Sorry I haven’t read the whole thread but I wasted years of my life in a very similar situation trying to encourage family meals. My partner has issues around food that he won’t elaborate on or admit and in the end I just gave up and I eat with the kids. Similarly they ate around the table with grandparents etc and have pretty good table manners. I wouldn’t allow any devices though - not a great habit to get into. Spare yourself the guilt and torture - your DH sounds like he is not willing to be your partner in this. I hope he is good in other ways.

Octavia64 · 12/10/2025 21:49

I don’t think you are letting your children down by the way.

it’s very very common particularly in the week for the children to eat early and the parents to eat later.

there are families who all eat every evening meal together but I suspect they are relatively rare (especially by the time you get into the Freddie’s got orchestra tonight so I’ll take him if you can pick Helen and Maddy up from hockey sort or years).

my kids still fondly remember McDonalds night on Thursdays when I used to pick them up and then we’d get a quick maccies before cadets.

that having been said, never having family meals is also quite rare.
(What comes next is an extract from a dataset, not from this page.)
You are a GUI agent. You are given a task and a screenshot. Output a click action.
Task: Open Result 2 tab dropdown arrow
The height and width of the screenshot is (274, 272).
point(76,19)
You’ve had lots of good advice, and I’d echo that dh doesn’t have to join in for it to be beneficial for your kids.

Toofficeornot · 12/10/2025 21:52

We have a carpeted dining room and an expensive glass table.
We have bought a huge cheap rug off temu and we have a spongy wipe clean plastic table cloth for the table which is good for spillages. We also bought chair covers off amazon, they are stretchy elasticated covers that go on any chair and can be whipped off and put in the wash, they are 18 quid for 6.
I think 2 year olds are really messy so these things are a must in a daily used nice dining room.
Can your DH get a desk anywhere else in the house? whats the point of a dining room if you don't dine, might as well call it an office and be done with it.
We dont eat together every night but probably 4 dinners and some breakfasts at the dining table.
We don't always eat the same as the kids, quite often cook two meals. Freezer portions are good for this. Always cook double and freeze a portion then whoever doesnt want the thing you are having tonight can have something else from the freezer.
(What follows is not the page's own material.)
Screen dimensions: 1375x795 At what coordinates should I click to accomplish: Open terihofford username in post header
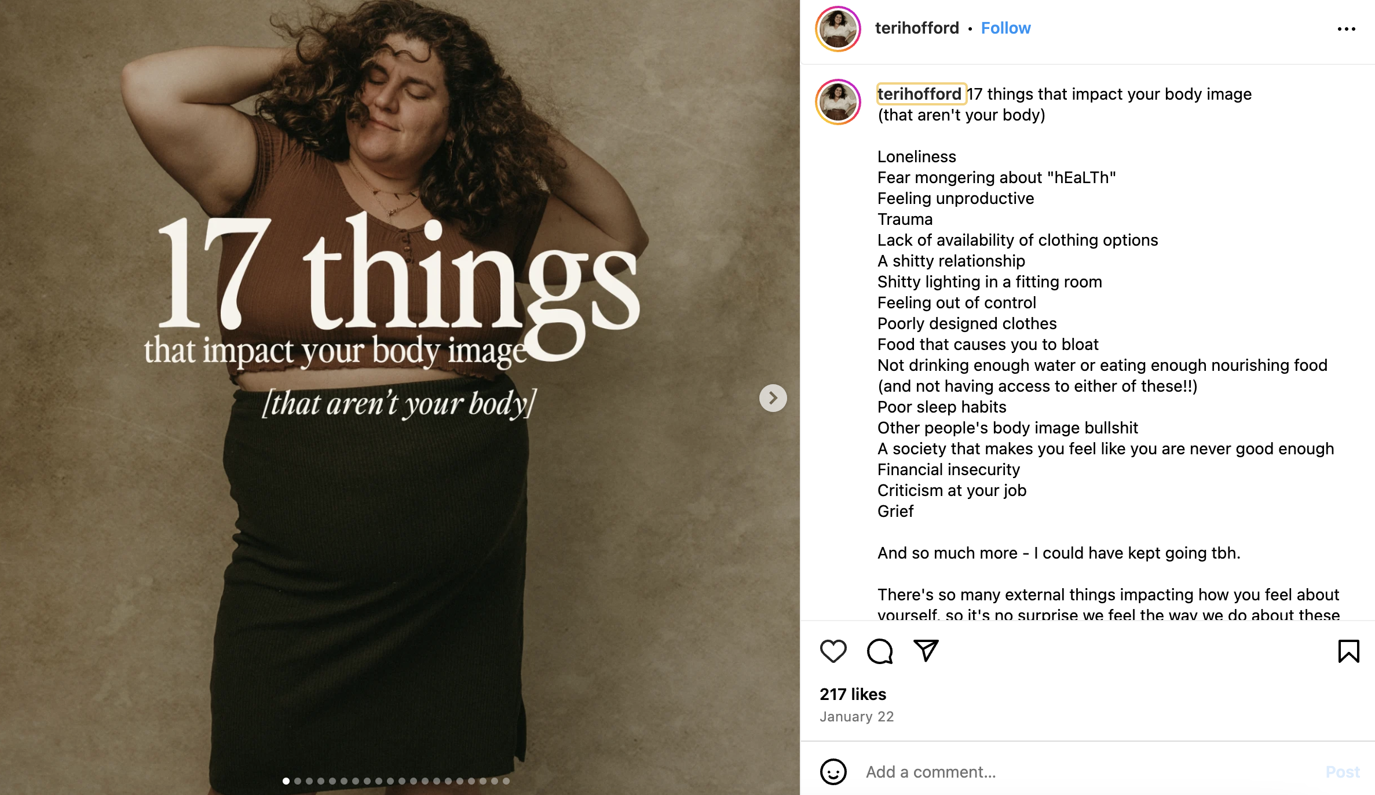pos(917,28)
OneFineDay22 · 12/10/2025 21:53

It sounds like you have some options to approach your DH with. I’d be quite concerned about the possibility he is being controlling and blaming it on “issues”. If they are really issues and not just him being controlling, he ought to consider therapy (maybe you could suggest that too). Tell him how much the issues are affecting you.

teawamutu · 12/10/2025 22:02

Both of my DC went through hideously fussy stages, which was a total pain because I love cooking and trying new foods.

We almost always ate together and talked about our days when they were small, and now they're teenagers (one at uni) still do. They're both into cooking and food now, so it's great for both conversation and having a shared interest.

I've fucked tons of other parenting stuff up, but I really love family mealtimes so I'm willing you on, OP! It's worth it IMO.

Babyboomtastic · 12/10/2025 22:04

I have MASSIVE issues with food, similar to the husband. I'm not diagnosed with anything, but probably would be if I looked into it. I've had to throw out whole meals because someone used a spoon that had touched a particular vegetable, for example. Last time I tried to expand my universe with a kids yoghurt, I had a panic attack.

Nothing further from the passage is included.